To clean the commutator,take a cotton swab dipped in just the thin liquid part of Brasso.Place it between the top plate of the motor and the commutator and gently rotate the commutator until it shines.Be careful not to let any cotton fibers snag on the coil solder points that are visible as it could break the coil.

Then take an Exacto blade and very,very carefully clean the three slots between the commutator segments.Start at one end and with gentle pressure pull the blade down to the other end.Wipe the blade before you repeat the process.This operation *HAS* to be done very cautiously so as to not scratch the commutator.

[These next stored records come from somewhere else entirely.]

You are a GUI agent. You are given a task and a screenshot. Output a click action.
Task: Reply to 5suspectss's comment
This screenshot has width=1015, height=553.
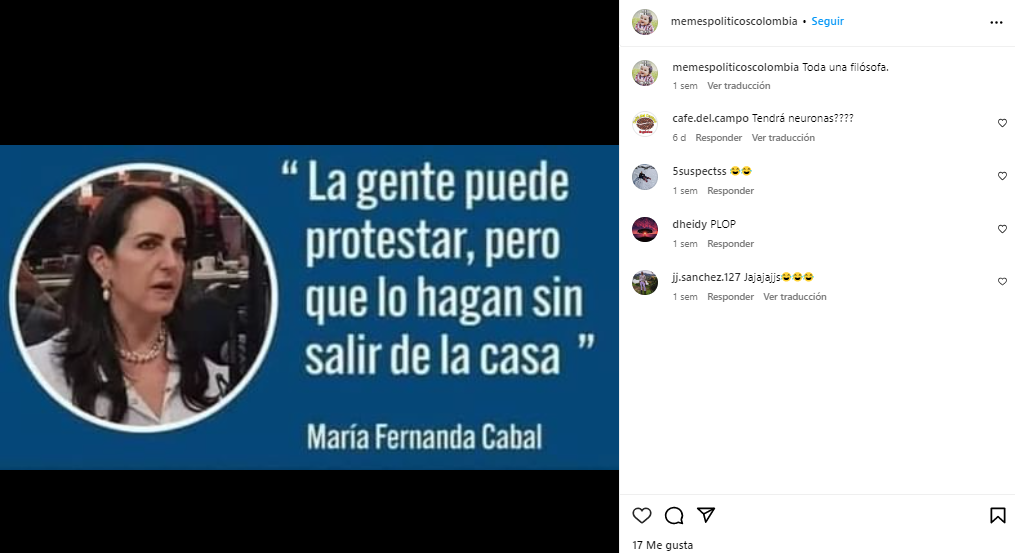click(730, 191)
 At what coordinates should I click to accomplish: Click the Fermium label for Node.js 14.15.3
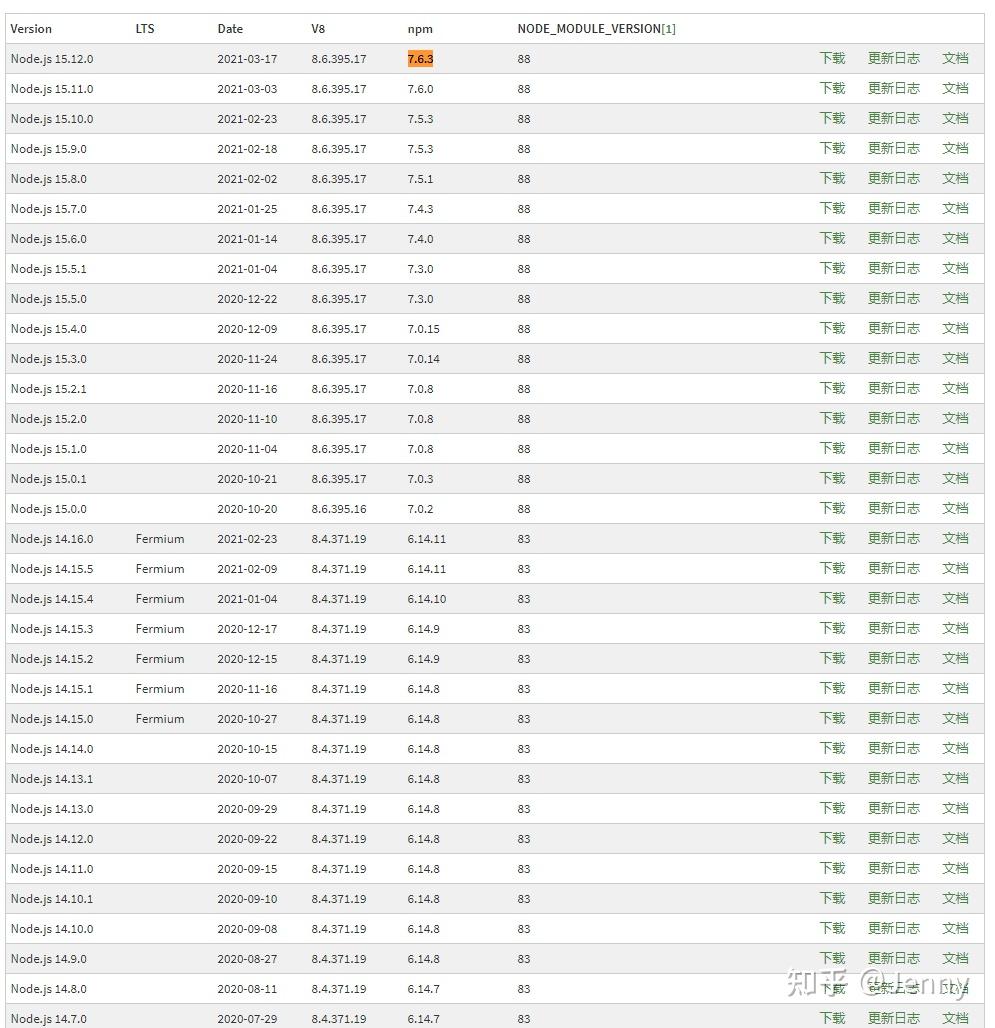coord(160,629)
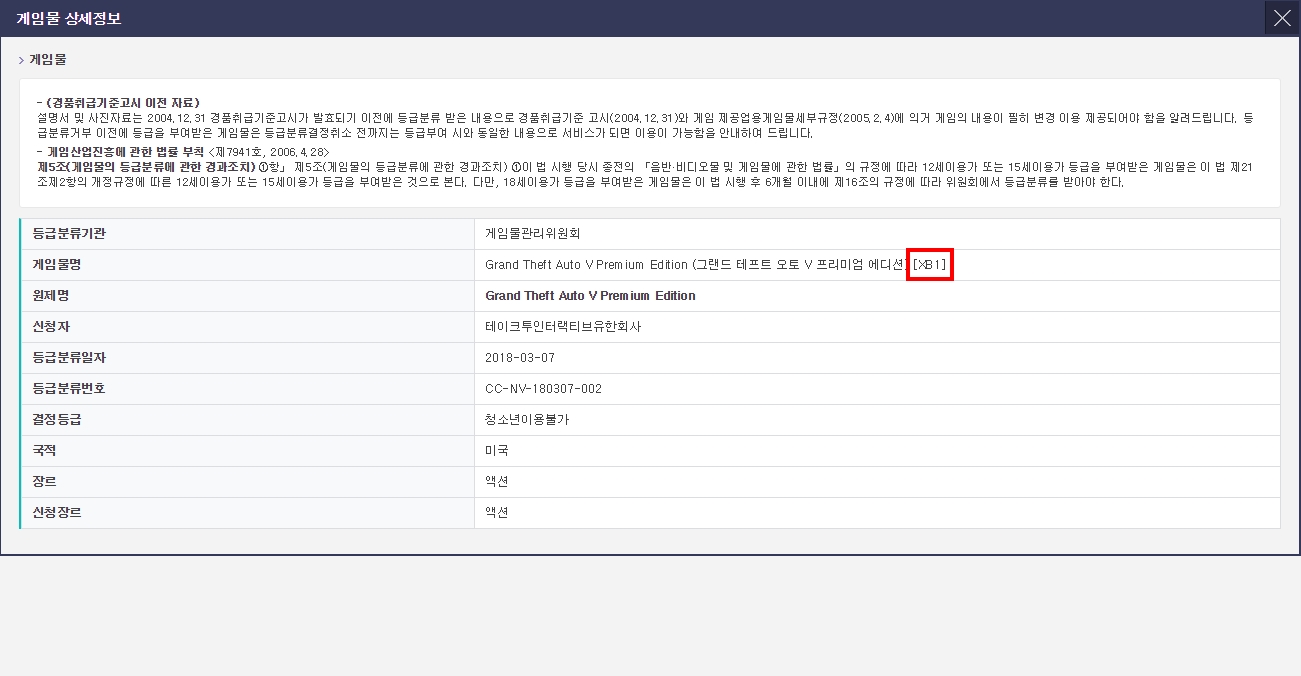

I recommend you replace the magnet with a Neodymium one as this will greatly reduce the current consumed by the motor and will make slow running much better.A drop of oil on the felt pads front and rear goes a long way.

After you replace the brushes,run in the motor starting at a slow speed and then increasing gradually.Run for at least an hour to bed the carbon brushes.

I hope I have explained this simply and if you do have any queries do ask.The link for the magnet is below.I think you know where to find the brushes.

http://www.ebay.com.au/itm/NEW-GRADE-N52-SUPER-NEO-MAGNET-FOR-HORNBY-TRIANG-SCALEXTRIC-X04-MOTOR-/380847057562?pt=UK_Trains_Railway_Models&hash=item58ac40ea9a

brownwolf66


----------



## brownwolf66 (Jul 9, 2013)

PS:Use Isopropyl Alchohol to clean parts,it does not contain water.It also evaporates quickly and is relatively non-toxic, compared to alternative solvents. Thus, it is used widely as a solvent and as a cleaning fluid, especially for dissolving oils


----------



## trains galore (Jul 22, 2013)

Ok thanks for the information
At the moment I'm halfway through a motor swap, I'll let you know how it goes:laugh:
The old hornby motors were pretty decent but looking online the price of buying the parts for them is ludicrous! $20 just for the brushes especially bearing in mind they are still old parts. I guess they are just in demandhwell:.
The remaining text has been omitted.